Many psychologists and child rights organisations have slated this particular section of the Act and have accused government of not "thinking out" the legislation.
"It is unhelpful to criminalise young people for engaging in what is normal and appropriate sexual activity for their age group. We need policy that encourages communication between young people and adults around adolescent sexuality," said Samantha Waterhouse, advocacy manager for Rapcan, a child rights group.
"This law does the opposite, criminalising behaviour [and] will not stop it from happening; it will force children to act in secrecy and discourage communication."

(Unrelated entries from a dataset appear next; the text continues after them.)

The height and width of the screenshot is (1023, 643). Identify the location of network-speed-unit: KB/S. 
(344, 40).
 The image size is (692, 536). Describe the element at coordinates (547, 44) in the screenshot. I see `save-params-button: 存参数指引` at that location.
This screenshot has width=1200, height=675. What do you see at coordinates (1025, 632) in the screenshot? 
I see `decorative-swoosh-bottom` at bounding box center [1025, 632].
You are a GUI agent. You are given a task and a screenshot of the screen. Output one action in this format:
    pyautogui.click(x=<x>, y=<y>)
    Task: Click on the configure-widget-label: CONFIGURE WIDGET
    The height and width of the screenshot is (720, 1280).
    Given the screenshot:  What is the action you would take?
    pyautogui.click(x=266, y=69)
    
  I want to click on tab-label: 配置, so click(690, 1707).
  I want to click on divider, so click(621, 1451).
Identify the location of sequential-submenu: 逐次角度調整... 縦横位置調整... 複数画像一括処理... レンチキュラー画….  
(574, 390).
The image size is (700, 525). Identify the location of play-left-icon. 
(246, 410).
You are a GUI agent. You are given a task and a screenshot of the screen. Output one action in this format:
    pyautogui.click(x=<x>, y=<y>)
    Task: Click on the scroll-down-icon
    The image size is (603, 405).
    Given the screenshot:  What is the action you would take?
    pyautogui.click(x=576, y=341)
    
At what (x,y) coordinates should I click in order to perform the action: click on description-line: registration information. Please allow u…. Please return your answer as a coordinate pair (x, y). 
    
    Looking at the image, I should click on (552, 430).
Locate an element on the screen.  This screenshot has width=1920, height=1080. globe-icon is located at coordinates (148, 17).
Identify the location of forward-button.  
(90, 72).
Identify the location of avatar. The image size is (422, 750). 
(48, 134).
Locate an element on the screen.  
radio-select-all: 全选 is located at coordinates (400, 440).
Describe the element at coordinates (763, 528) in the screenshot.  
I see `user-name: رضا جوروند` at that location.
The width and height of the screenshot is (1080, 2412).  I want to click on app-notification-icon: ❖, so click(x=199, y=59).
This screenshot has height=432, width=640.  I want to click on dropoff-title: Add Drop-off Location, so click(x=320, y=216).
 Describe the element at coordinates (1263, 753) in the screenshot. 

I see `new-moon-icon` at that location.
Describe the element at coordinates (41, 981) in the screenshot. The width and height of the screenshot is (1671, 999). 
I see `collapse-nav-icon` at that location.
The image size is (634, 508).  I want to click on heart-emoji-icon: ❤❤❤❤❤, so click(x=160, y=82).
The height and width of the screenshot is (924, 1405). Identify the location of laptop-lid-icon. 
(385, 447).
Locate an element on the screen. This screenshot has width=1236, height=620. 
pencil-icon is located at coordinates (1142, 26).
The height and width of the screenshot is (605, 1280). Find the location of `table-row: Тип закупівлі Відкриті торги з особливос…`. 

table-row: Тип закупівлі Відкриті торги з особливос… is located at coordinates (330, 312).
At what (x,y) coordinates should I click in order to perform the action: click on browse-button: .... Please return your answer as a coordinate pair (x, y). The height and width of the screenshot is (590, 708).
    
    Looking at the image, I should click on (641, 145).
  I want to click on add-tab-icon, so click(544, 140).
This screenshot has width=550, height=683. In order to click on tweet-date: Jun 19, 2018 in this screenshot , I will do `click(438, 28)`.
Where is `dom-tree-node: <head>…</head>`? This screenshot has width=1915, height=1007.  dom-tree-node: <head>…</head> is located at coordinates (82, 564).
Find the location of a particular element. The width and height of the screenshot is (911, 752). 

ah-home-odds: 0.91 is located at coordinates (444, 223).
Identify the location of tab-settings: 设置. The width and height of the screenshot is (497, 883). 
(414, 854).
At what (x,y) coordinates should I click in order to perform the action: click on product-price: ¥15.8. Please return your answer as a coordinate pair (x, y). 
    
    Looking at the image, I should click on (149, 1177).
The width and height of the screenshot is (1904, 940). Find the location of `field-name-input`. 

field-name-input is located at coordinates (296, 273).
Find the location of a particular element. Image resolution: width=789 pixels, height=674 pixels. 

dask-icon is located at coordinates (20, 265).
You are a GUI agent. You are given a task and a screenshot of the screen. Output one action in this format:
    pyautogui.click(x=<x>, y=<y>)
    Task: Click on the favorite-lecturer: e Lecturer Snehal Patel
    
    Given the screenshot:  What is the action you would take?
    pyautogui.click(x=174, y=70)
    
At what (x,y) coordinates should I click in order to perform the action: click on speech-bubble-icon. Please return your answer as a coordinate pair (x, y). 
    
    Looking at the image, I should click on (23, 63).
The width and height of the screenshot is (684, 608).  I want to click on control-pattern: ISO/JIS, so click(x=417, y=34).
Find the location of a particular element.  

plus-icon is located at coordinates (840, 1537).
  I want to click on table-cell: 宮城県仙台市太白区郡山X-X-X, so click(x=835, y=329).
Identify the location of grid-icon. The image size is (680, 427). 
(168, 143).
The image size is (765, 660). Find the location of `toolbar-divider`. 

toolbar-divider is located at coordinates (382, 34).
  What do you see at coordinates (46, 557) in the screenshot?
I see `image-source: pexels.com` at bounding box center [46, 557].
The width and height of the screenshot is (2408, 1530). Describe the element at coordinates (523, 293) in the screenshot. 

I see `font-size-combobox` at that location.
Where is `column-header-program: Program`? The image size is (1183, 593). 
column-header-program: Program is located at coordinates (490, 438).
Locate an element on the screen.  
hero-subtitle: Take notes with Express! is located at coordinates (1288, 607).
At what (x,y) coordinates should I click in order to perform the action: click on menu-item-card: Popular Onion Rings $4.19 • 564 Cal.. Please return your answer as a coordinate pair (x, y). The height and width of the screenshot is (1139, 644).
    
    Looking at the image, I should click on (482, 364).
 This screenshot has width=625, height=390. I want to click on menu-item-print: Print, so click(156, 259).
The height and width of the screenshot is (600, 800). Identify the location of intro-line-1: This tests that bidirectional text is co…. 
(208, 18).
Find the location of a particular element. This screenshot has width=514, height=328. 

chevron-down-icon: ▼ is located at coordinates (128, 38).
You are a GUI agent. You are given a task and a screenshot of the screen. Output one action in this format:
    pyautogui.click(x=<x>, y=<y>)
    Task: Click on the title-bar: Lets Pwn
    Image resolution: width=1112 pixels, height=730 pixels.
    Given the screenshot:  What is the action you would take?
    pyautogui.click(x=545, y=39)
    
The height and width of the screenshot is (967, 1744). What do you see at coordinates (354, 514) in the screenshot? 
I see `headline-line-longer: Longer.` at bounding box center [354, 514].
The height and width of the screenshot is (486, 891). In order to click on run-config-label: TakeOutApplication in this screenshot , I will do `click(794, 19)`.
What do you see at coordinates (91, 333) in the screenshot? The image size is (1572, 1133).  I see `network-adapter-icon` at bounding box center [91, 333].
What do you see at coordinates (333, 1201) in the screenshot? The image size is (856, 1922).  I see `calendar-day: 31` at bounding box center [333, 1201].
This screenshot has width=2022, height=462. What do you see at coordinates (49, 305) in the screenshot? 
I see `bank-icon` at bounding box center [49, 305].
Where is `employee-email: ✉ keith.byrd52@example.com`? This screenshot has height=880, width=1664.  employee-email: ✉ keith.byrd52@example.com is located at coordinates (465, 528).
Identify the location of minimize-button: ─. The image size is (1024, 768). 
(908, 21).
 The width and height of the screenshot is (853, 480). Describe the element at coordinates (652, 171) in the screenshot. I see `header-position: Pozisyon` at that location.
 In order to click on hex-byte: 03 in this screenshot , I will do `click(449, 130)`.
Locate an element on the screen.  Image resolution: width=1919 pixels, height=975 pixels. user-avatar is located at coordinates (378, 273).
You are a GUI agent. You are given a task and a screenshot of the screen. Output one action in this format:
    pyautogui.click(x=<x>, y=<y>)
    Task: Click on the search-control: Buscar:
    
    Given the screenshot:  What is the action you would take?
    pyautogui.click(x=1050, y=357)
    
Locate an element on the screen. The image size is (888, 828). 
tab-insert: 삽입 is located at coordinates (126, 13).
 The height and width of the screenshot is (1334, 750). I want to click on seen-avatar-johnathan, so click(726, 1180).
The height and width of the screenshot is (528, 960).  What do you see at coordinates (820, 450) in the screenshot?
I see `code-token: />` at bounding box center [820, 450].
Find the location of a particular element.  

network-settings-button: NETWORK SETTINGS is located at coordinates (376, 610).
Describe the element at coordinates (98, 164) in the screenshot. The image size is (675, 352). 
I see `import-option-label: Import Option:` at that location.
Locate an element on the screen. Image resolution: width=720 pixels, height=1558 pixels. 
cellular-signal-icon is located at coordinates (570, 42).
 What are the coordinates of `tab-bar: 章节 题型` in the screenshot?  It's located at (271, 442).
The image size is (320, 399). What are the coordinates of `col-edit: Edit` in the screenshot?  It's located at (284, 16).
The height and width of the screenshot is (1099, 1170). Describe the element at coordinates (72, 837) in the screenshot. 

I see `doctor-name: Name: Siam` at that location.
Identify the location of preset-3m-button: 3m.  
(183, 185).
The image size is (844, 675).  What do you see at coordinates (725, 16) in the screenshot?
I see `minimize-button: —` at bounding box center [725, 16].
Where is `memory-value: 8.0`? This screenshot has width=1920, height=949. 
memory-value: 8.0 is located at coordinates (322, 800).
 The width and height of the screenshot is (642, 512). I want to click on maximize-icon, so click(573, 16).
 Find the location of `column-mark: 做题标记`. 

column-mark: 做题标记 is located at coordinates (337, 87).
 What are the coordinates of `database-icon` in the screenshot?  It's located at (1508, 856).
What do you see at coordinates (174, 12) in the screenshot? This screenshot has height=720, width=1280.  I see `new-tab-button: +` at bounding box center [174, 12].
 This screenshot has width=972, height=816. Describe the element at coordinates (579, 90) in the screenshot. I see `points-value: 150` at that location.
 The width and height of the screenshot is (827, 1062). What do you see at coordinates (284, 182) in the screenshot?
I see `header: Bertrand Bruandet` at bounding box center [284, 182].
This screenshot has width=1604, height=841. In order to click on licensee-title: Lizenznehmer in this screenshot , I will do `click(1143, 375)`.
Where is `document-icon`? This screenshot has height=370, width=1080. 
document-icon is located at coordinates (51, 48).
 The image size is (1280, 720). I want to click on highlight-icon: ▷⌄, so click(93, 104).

Sexologist Marlene Wasserman said that despite assurances that prosecution was unlikely, children would still feel "absolute shame" and "absolute guilt" about natural sexual experimentation.
"Touching breasts is what children do. I ran a workshop on this about two weeks ago; they talk about necking, they have their own codes. Each child needs to be taught to establish their own boundaries about how far they are going to go. Touching breasts, kissing and oral sex is just what young people do," she said.
Joan van Niekerk, national co- ordinator for Childline, said it was her understanding that government included this part of the Act to encourage teenagers to abstain from sex because of HIV/Aids, unwanted pregnancy and the expanding need for child support grants.
"One of the things we fail to realise is that the law cannot teach morality and if we have an issue with immoral behaviour of young people, the law is a clumsy tool to deal with it," Van Niekerk said.
"What we really need is parenting skills, the promotion and protection of family values."